NANOG is required to maintain naïve pluripotency, but NANOGP1 is dispensable. (A) DOX-inducible dCas9-KRAB CRISPRi to suppress NANOG and NANOGP1 transcription in naïve hPSCs. (B) CRISPRi of NANOG (left) and NANOGP1 (right) in naïve hPSCs. RT-qPCR values are relative to HMBS expression and normalised to day 4 samples. Mean and data points from three independent samples. An unpaired t-test (two-tailed) for each ±DOX pair was performed (ns, not significant; ****P<0.00005). (C) Reduced NANOG levels after DOX-induced NANOG CRISPRi in naïve hPSCs. (D) Bright-field images of NANOG and NANOGP1 CRISPRi naïve hPSCs on day 0 and after 9 days of DOX treatment. Insets show representative colonies. Scale bars: 100 µm. (E) Expression of undifferentiated (left) and trophectoderm markers (right) in NANOG and NANOGP1 CRISPRi naïve hPSCs. Expression levels measured by RNA-seq are normalised to day 0 samples. Data are mean±s.d. from three independent samples. An unpaired t-test (two-tailed) with multiple testing correction was performed between each timepoint and the corresponding day 0 sample (ns, not significant; *P<0.05; **P<0.005; ***P<0.0005). (F) Expression in NANOG (upper) and NANOGP1 (lower) CRISPRi naïve hPSCs after DOX induction.
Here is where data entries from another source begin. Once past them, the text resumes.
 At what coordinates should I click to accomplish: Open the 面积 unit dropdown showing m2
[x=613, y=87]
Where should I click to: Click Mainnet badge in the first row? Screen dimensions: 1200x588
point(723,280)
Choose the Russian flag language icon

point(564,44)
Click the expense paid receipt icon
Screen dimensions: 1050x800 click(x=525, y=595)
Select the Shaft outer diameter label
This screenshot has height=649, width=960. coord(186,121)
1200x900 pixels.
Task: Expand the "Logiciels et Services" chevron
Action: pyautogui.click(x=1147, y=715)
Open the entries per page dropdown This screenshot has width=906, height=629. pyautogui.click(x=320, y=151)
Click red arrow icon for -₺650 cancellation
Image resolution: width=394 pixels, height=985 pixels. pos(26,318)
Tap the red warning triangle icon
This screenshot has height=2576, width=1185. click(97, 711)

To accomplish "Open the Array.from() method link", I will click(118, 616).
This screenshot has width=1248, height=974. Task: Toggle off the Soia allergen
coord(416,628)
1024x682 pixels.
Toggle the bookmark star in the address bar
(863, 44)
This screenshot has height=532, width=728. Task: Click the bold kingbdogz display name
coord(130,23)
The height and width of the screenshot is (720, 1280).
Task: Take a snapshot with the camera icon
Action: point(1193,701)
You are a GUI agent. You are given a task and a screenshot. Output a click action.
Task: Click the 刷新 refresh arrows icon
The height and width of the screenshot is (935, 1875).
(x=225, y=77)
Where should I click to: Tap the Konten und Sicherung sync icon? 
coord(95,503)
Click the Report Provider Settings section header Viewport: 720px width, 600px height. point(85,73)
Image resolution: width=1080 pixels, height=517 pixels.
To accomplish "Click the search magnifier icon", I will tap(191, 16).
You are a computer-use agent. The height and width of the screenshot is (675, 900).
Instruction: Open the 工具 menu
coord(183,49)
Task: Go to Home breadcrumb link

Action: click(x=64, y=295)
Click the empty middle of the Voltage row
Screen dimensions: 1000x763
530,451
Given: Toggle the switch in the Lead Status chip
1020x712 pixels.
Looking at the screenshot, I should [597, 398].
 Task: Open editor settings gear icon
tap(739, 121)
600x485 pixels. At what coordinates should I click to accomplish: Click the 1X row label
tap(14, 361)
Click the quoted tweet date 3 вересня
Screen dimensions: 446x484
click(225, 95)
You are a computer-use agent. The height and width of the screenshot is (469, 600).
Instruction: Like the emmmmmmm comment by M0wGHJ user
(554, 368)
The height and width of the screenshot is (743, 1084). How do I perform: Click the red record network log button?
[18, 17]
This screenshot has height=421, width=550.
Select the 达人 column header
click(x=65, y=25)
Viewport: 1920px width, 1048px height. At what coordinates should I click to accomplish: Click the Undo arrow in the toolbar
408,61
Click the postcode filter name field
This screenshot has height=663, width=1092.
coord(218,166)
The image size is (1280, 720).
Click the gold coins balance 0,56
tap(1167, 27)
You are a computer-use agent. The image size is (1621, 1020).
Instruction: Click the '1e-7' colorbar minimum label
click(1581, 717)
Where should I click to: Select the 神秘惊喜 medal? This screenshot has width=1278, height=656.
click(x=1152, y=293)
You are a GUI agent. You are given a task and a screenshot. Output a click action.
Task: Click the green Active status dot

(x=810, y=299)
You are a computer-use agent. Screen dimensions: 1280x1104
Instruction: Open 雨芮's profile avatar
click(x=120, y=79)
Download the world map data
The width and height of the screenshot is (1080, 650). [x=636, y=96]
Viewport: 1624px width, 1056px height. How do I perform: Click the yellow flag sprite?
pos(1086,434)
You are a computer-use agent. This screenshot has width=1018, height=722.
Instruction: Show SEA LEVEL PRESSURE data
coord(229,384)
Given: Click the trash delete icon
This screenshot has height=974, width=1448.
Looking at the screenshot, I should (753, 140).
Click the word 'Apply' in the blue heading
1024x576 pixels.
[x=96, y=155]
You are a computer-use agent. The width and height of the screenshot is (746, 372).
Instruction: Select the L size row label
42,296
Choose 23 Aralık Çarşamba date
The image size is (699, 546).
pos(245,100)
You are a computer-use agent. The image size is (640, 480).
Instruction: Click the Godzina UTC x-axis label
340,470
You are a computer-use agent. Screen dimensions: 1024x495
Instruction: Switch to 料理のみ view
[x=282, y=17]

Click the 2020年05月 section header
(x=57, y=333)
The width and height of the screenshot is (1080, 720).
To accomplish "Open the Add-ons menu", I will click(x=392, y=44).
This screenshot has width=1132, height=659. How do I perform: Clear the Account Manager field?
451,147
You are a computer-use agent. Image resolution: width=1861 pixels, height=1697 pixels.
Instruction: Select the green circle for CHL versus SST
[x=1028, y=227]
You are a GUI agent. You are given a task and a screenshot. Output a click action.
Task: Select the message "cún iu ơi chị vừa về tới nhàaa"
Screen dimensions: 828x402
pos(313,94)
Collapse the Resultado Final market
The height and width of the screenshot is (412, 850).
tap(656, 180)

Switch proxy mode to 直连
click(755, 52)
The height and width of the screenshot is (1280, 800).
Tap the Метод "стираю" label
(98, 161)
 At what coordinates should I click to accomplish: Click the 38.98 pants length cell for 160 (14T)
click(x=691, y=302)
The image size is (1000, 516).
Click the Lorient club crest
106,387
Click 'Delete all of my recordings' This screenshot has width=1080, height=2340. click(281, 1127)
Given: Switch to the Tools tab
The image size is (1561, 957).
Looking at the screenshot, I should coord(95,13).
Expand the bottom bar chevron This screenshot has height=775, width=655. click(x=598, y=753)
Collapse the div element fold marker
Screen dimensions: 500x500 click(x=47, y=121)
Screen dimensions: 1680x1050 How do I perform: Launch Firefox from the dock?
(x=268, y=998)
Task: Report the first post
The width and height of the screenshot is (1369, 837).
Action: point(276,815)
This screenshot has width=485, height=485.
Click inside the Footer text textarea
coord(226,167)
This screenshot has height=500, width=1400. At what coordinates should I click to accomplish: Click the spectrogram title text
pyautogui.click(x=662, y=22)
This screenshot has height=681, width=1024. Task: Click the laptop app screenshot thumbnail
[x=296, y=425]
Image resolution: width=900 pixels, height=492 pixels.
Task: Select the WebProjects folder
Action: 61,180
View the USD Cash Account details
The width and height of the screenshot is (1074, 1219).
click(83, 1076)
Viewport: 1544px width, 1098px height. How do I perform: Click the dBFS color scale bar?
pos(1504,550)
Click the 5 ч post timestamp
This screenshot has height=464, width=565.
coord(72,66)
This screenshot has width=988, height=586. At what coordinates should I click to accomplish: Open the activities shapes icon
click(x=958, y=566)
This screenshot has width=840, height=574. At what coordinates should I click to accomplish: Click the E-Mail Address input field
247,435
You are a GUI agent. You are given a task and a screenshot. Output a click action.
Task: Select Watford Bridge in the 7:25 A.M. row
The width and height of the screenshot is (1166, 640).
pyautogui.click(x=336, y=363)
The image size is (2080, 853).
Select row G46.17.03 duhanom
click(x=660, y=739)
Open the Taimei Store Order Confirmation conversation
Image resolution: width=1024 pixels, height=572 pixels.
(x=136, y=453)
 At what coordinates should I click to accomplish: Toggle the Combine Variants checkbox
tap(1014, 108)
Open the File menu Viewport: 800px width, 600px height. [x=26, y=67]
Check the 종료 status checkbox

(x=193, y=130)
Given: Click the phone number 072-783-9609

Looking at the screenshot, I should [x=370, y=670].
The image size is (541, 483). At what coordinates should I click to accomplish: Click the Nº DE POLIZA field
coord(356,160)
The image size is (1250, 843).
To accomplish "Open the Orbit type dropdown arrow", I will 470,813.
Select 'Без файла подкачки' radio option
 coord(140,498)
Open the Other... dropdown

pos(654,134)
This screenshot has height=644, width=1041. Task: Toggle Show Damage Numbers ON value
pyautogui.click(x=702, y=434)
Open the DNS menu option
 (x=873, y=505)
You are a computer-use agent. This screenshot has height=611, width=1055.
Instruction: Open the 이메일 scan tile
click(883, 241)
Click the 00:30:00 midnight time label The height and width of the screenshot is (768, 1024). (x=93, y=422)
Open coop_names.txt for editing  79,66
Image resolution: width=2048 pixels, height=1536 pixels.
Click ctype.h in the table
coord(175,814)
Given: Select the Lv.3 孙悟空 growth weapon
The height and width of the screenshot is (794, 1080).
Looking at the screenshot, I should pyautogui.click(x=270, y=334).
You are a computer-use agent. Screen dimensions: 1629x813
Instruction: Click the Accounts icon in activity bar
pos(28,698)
Differentially expressed (DE) genes in blue [defined by a Wald test with Benjamini-Hochberg correction with a false discovery rate (FDR) of <0.05]. (G) RNA-seq data of NANOG CRISPRi naïve hPSCs with and without DOX over a 9-day timecourse (left) and also with NANOGP1 CRISPRi naïve hPSCs (right). Each data point is the average of three independent samples. (H) Left: transcriptomes of annotated human embryo lineages (Xiang et al., 2020; Rostovskaya et al., 2022). On these maps, the transcriptomes of NANOG (centre) and NANOGP1 (right) CRISPRi naïve hPSCs over a 9-day timecourse of DOX induction have been added. ICM, inner cell mass; TE, trophectoderm; CTB, cytotrophoblast; EVT, extravillous trophoblast; STB, syncytiotrophoblast; PreEPI, preimplantation epiblast; PostEPI, post-implantation epiblast; PostEPI-Gast, gastrulating stage; PostEPI-AME, post-implantation amniotic sac; AME, amniotic sac.